**Brano scelto**
Il commercio

G. Zocchi "Veduta del Porto di Livorno"
G. Zocchi “Veduta del Porto di Livorno”

Dalla seconda metà del ‘500 il corallo grezzo pescato a Livorno veniva portato a Pisa dove era lavorato da maestri d’arte tra cui: l’ebreo marrano Joseph Bueno mercante fornitore dei Granduchi e forse uno dei primi corallari toscani a cui fu assegnata una privativa granducale, con il relativo pagamento delle tasse medicee (decima). In seguito, fu fondata la compagnia del corallo di Pisa alla quale aderirono commercianti ebrei e pisani. La Compagnia controllava il commercio del corallo sotto il profilo legale, economico, occupazionale e di  import – export.

**Consegna 1**
Nel brano sul commercio del corallo, dove veniva portato il corallo grezzo pescato a Livorno?
**Consegna 2**
Elenca tutti i profili sotto cui la Compagnia controllava il commercio del corallo, secondo il brano sul commercio del corallo.
**Consegna 3**
Prosegui il brano sul commercio del corallo dopo la sua ultima frase.
Le righe qui sotto non servono.

**Dati forniti**
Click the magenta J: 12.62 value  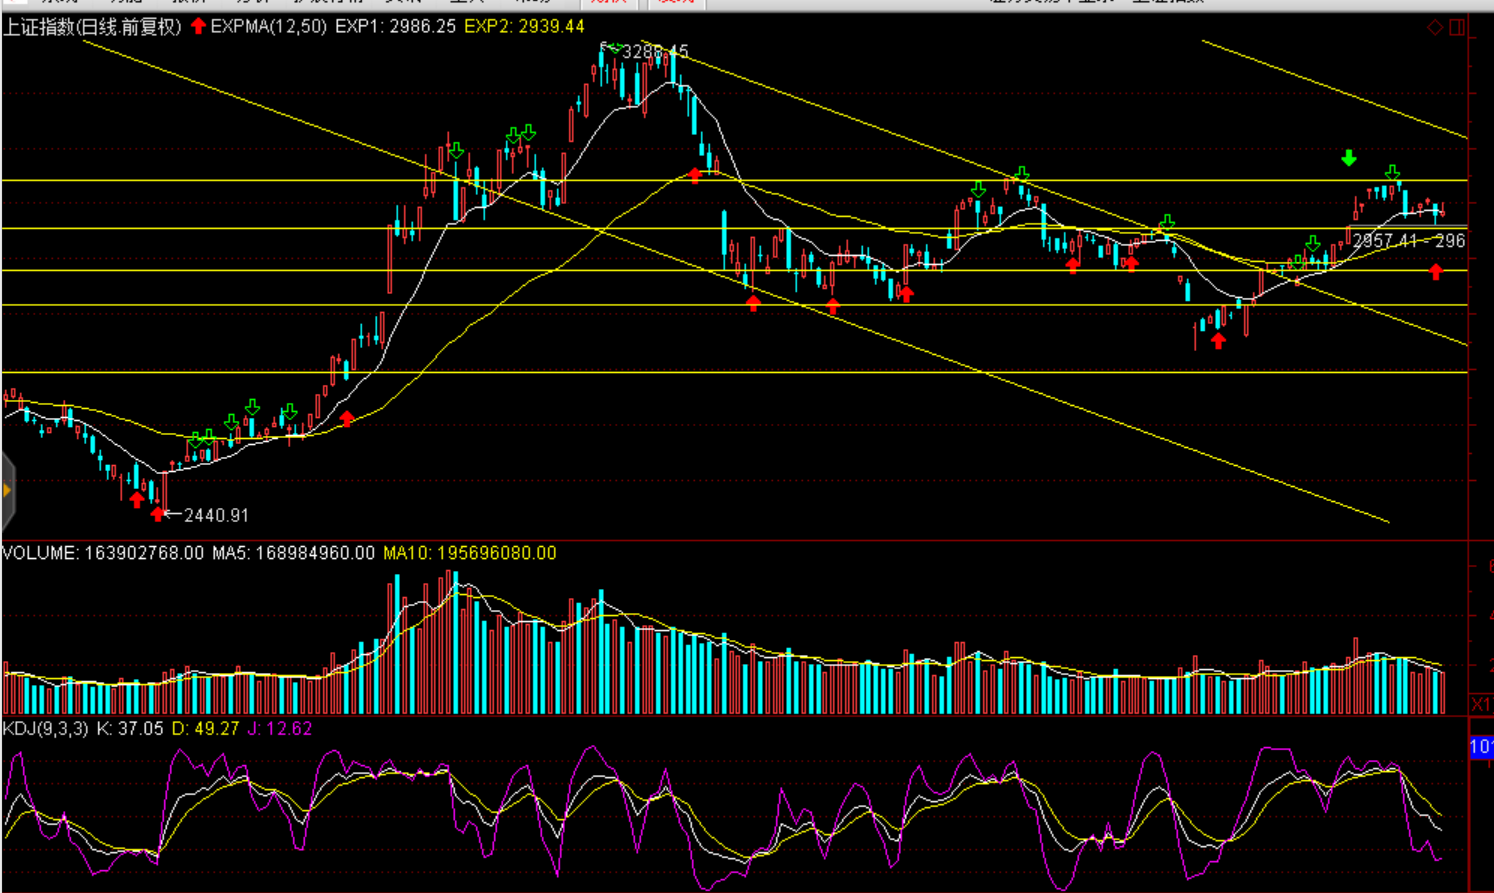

**Risultato 1**
A Pisa, dove era lavorato da maestri d'arte.

**Risultato 2**
Legale, economico, occupazionale, import-export.

**Risultato 3**
Cosimo I De Medici dal 1547, e Ferdinando I con le “leggi livornine” del 1593 tentarono di richiamare a Pisa e a Livorno “mercanti di qualsivoglia natione, levantini é ponentini spagnioli, portoghesi, greci, todeschi, et italiani, Hebrei, Turchi, é Mori, Armenij, Persiani” con l’intento di attirare principalmente le comunità ebraiche sefardite, quei “marrani” neoconvertiti cristiani perseguitati in Portogallo. Mercanti esperti con ingenti capitali ed una fitta rete di relazioni commerciali internazionali, che trovarono nella tollerante legislazione livornese protezione e privilegi, libertà di culto e di azione, e che contribuirono alla crescita economica della città. Come “porto franco” Livorno favorì l’attività di commercio e di deposito fra gli scali di Levante, le piazze d’Italia e del nord Europa.

A Pisa e Livorno si lavorava principalmente corallo in tondo, olivette e botticelle per la produzione di pater nostri che venivano esportati per tutto il Seicento verso Siria e Libano. Nel Settecento Mosè di Abram Sulema iniziò commerci con l’India. Il corallo lavorato a Pisa e Livorno veniva trasportato a Londra e da qui nelle piazze di Calcutta, Bombay e Madras.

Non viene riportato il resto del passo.